Steven went wild buying clams at 50 cents to avoid paying $15 for 6 off the menu.

        The crowds piling into the tasting Piazza have pumped up again, proving once again that the whole world is not in the Hamptons on Labor Day weekend. But tension racks Il Pesce. At 9 pm the insalata di mare has been 86’d.  Pasternack is substituting salmon filet for mako shark and has only one order of whole pompano left – I reserve it.  He dashes out of the kitchen racing around our table into the fishmonger’s station to grab a giant blue fish.  “I sold 150,000 pounds of squid,” he tells me next day. “And 432 lbs of branzino. You don’t want to buy too much. Tomorrow will be a whole different menu.  We are the second busiest and the smallest kitchen.”

Fresh sardine and anchovy filets sit atop oil-slicked peppers and onions.

        The bread is soft and boring (the imported baker fell and has been out for two days, Pasternack confides).  But I’m eating it anyway waiting for the marinated sardines and fresh anchovies on grilled sweet peppers and crudi to arrive. Steven and I are dividing a $19 trio of raw fish.  Crazy frugality I realize as I take my first bite. The cool, firm, sweet sockeye salmon with crystals of Hawaiian salt sends exquisite sensuous joy flying from my mouth to my brain. I close my eyes to savor it, and all around me, our restrained quartet is dissolving into eye rolling and mewings.  I have never heard Steven use the word "awesome" before but there it is: “Awesome,” he says. The clean cut of mackerel sports a pungent dribble of olive confit and a cool sea bass chunk carries a crunch of sea bean and salt. More sighs.

A sensuous thrill: sockeye salmon, mackerel and sea bass with sea bean.

        It’s all about pure fish here, every evening a pan-seared whole fish and a second fish roasted, a fish filet and mixed fish fried “Ligurian style” are chalked on the blackboard. The blue fish for two could be less cooked for my taste but I like it better than the two scrawny pompano with figs. The substituted salmon is best of all – sautéed rare in butter with lemon peel and green peppercorns. The fritto misto is a rich, greaseless toss of floured shrimp, squid and white bait with chunks of cod and skate fried in olive oil. Steven, a fritto misto addict, loves it. I long for it to be softer, even greasier. (“They didn’t bring me the right flour,” the chef admits the next morning.)

Pasternack casts his net for a lively mix in the fritto misto.

        I ask our waiter if we can order a pasta from the café.  I yearn for the seafood paccheri.  “Not yet,” he replies. So I order all three vegetables on the blackboard: summer squash, crisp roasted fingerlings and corn niblets with cherry tomatoes.

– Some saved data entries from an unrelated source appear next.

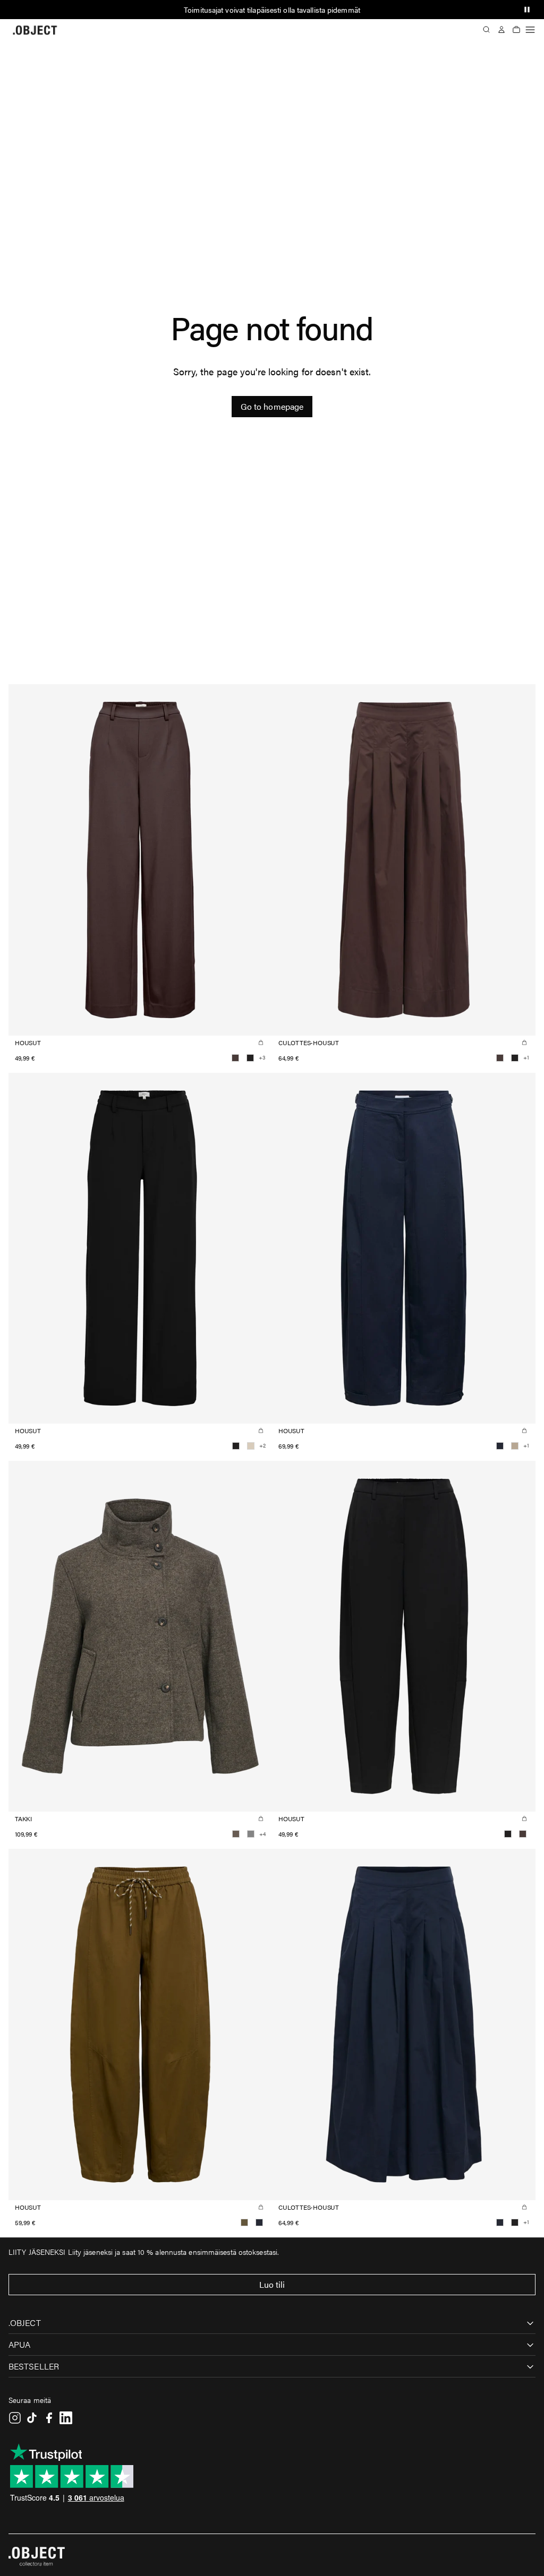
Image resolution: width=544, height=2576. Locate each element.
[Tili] (501, 29)
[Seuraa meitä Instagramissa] (14, 2417)
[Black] (250, 1058)
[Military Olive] (244, 2222)
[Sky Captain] (500, 1446)
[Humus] (514, 1446)
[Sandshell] (250, 1446)
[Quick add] (261, 1042)
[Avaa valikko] (530, 29)
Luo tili (272, 2284)
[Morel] (236, 1834)
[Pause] (527, 9)
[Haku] (486, 29)
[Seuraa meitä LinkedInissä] (66, 2417)
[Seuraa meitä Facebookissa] (48, 2417)
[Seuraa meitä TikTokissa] (32, 2417)
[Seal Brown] (235, 1058)
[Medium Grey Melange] (250, 1834)
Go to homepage (272, 406)
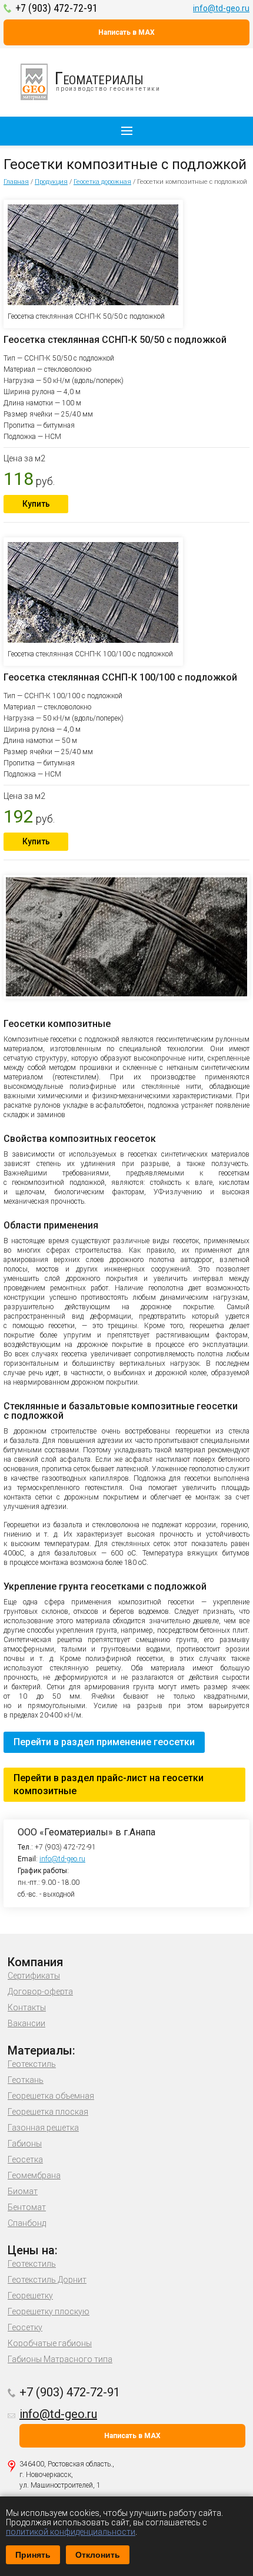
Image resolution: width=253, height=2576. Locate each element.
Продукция (51, 182)
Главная (16, 182)
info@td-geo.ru (221, 8)
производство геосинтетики (108, 80)
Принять (33, 2555)
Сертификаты (34, 1975)
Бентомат (27, 2207)
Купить (36, 503)
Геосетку (25, 2327)
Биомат (23, 2191)
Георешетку (30, 2295)
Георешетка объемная (51, 2096)
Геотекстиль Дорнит (47, 2279)
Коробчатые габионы (50, 2343)
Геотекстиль (32, 2064)
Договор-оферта (40, 1991)
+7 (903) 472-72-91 (56, 8)
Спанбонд (27, 2223)
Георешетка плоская (48, 2111)
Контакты (27, 2007)
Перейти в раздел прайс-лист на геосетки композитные (109, 1784)
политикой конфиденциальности (70, 2532)
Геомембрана (34, 2175)
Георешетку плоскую (48, 2311)
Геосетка (25, 2159)
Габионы (25, 2143)
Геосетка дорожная (102, 182)
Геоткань (26, 2080)
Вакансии (26, 2023)
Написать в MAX (126, 32)
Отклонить (97, 2555)
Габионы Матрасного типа (60, 2359)
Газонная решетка (43, 2127)
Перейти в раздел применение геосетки (104, 1742)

There is no dessert offered, just the check that comes without asking. Our friends race off to buy some pastries to carry home.  And we follow the road signs to checkout.

The last of the pompano are scrawny and took cooked for me.

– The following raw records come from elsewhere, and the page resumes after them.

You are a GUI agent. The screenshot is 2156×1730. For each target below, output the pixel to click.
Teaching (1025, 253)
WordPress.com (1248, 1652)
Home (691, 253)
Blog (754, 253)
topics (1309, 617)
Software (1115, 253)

        “I need to go back and spend more time just wandering around,” says Cheryl ( “Although, it's the kind of place that'll make me spend more on cheeses and chocolates than I probably should.”

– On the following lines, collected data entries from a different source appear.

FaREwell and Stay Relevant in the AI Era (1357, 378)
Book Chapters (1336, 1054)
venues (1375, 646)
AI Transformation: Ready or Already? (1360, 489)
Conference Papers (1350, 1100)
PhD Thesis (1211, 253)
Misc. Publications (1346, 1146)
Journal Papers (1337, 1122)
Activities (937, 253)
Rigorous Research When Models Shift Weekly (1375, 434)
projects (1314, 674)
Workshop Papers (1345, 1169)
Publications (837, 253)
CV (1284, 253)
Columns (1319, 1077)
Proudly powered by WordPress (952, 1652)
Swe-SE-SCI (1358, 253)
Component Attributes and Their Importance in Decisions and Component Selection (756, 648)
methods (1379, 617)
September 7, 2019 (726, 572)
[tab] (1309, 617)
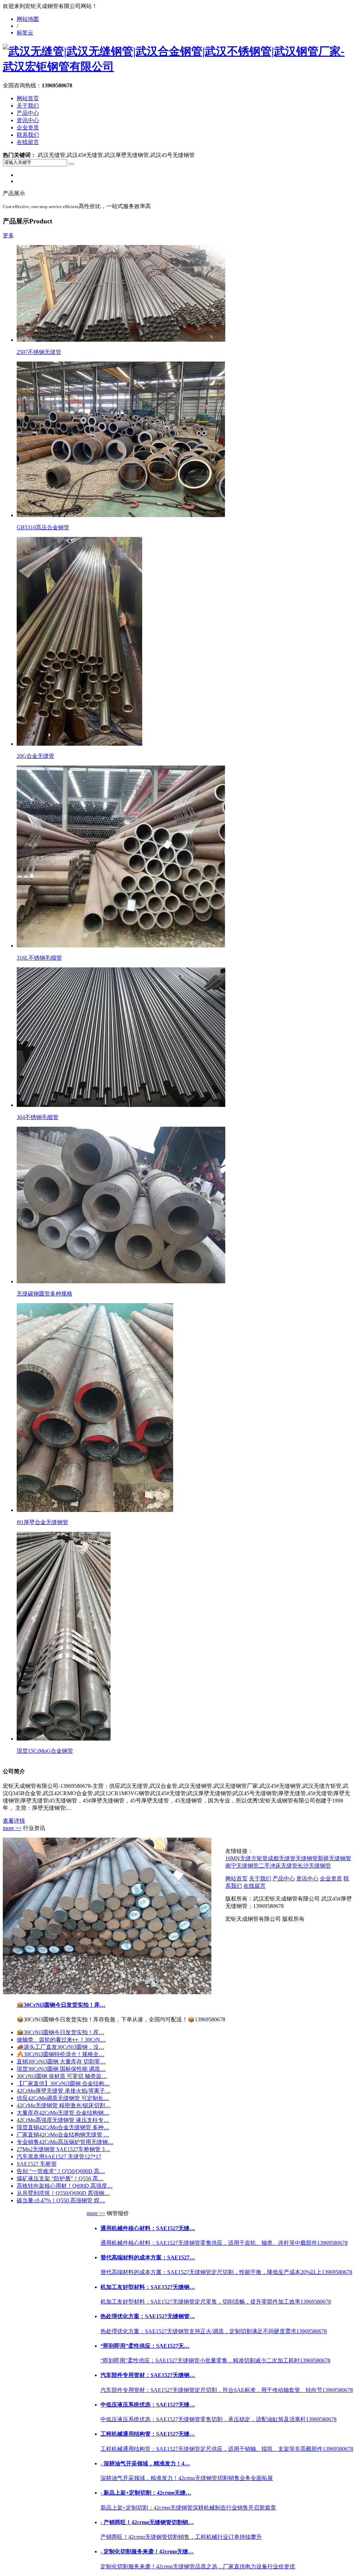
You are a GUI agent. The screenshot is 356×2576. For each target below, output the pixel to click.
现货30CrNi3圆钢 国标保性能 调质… (61, 2069)
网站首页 (28, 98)
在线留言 (28, 142)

Il Pesce’s verdure: summer squash, fingerlings and corn with cherry tomatoes.

        Fifty thousand square feet, a staff of 350, porcini for $250, cranberry juice imported from Italy with a global footprint bigger than Eataly itself. In a way building this boldly contrarian Mecca  right now, in an uncertain recession trough, represents a rash optimism not unlike Windows on the World when it opened at a dark economic moment in May, 1976, and inspired this burst of optimism from me: “If money and power and ego and a passion for perfection could create this extraordinary pleasure… this instant landmark, Windows on the World… money and power and ego could rescue the city from its ashes. What a high.  New York would prevail.”  Well it’s just a thought.

All photographs of Eataly may not be used without permission from Steven Richter.

Eataly 200 Fifth Avenue between 23rd and 24th Streets.  Coffee Bar (Entrance on 23rd Street) 7 am. Eataly opens to sell groceries at 9 am. Restaurant service from 11 am; Manzo at 11:30 am. Last seating in restaurants at 10 pm. Store closes at 11 pm. Reservations for Manzo only beginning October 1st.